▽

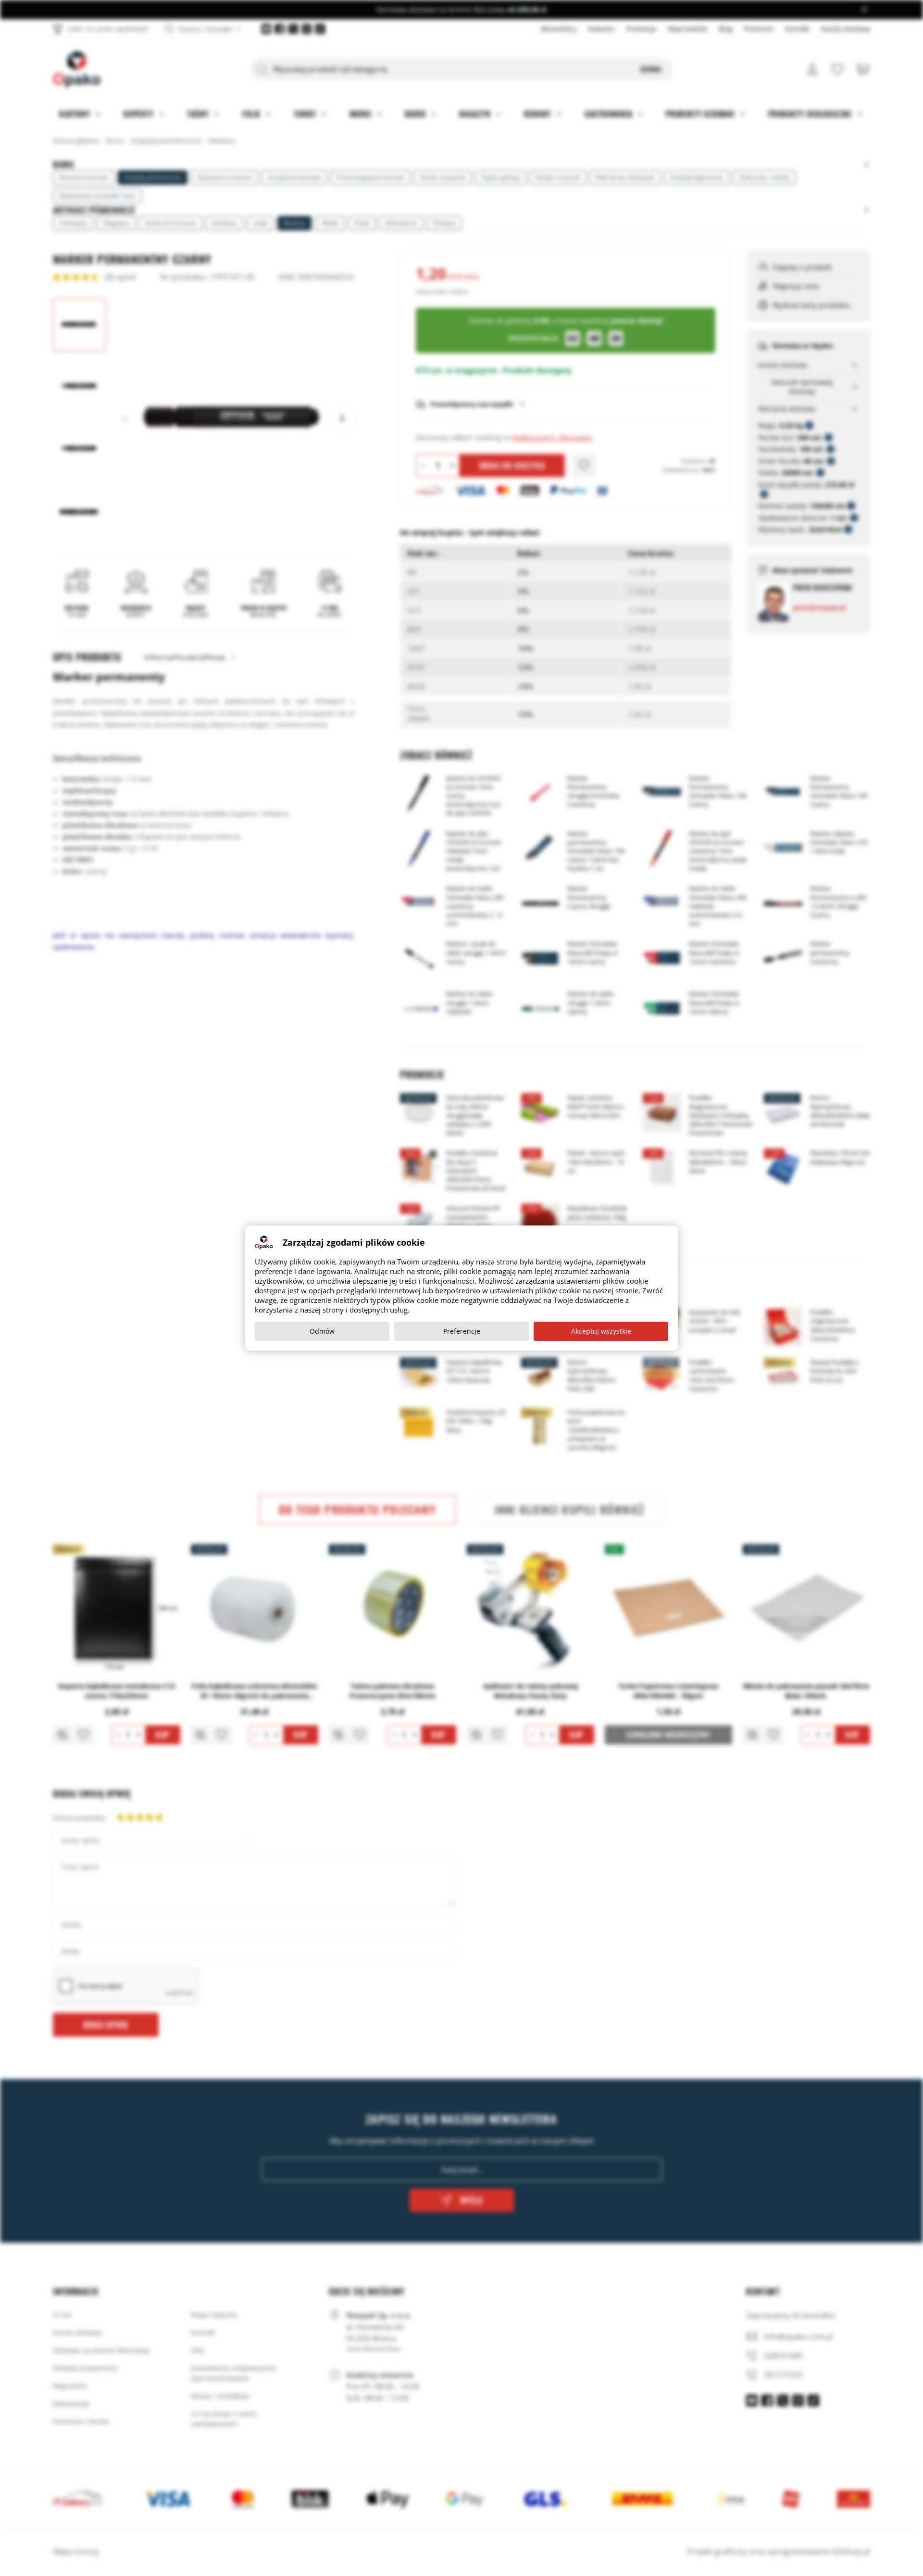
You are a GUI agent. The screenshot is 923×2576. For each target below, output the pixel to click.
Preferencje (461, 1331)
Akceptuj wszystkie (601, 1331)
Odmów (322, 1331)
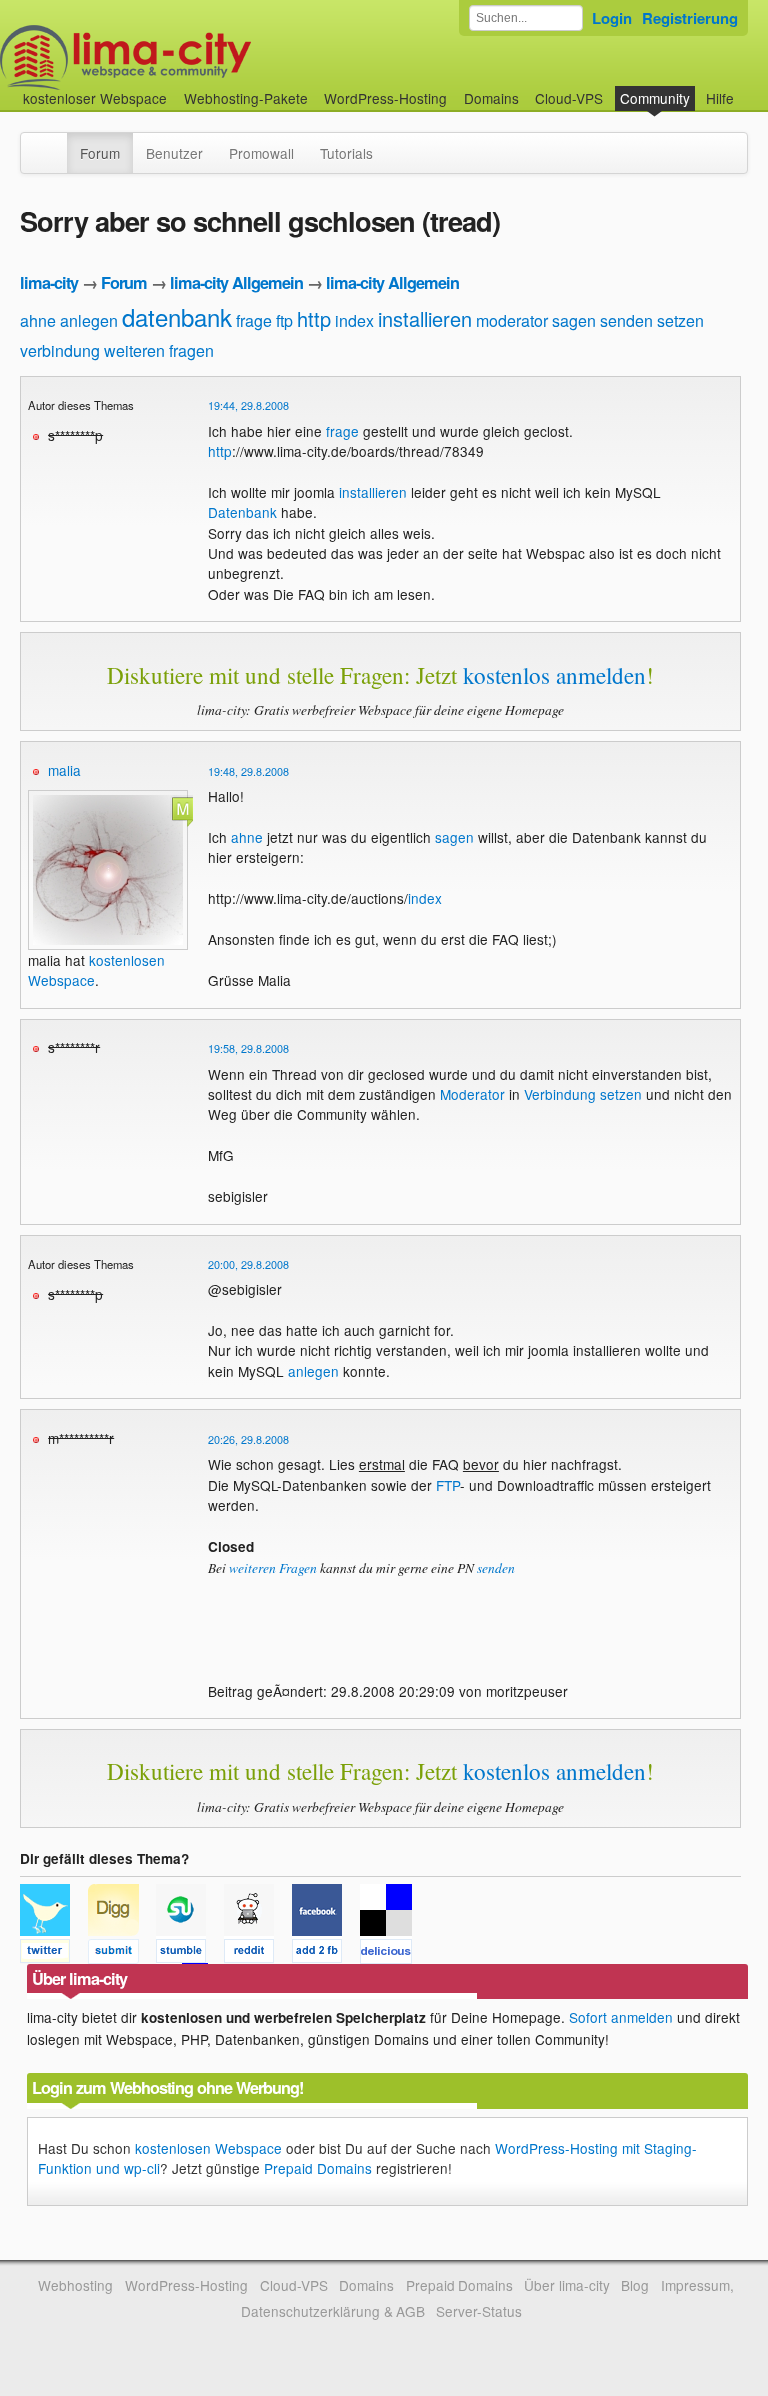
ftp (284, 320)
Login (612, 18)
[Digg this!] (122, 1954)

△

- **TASK INSTRUCTIONS**: Write all the entries again word for word, minus the pictures.

- **RESULT OF THIS TASK**:
You are a GUI agent. The screenshot is 923×2576. For each target below, output the pixel to click.
Preferencje (461, 1331)
Akceptuj wszystkie (601, 1331)
Odmów (322, 1331)
ftp (284, 320)
Login (612, 18)
[Digg this!] (122, 1954)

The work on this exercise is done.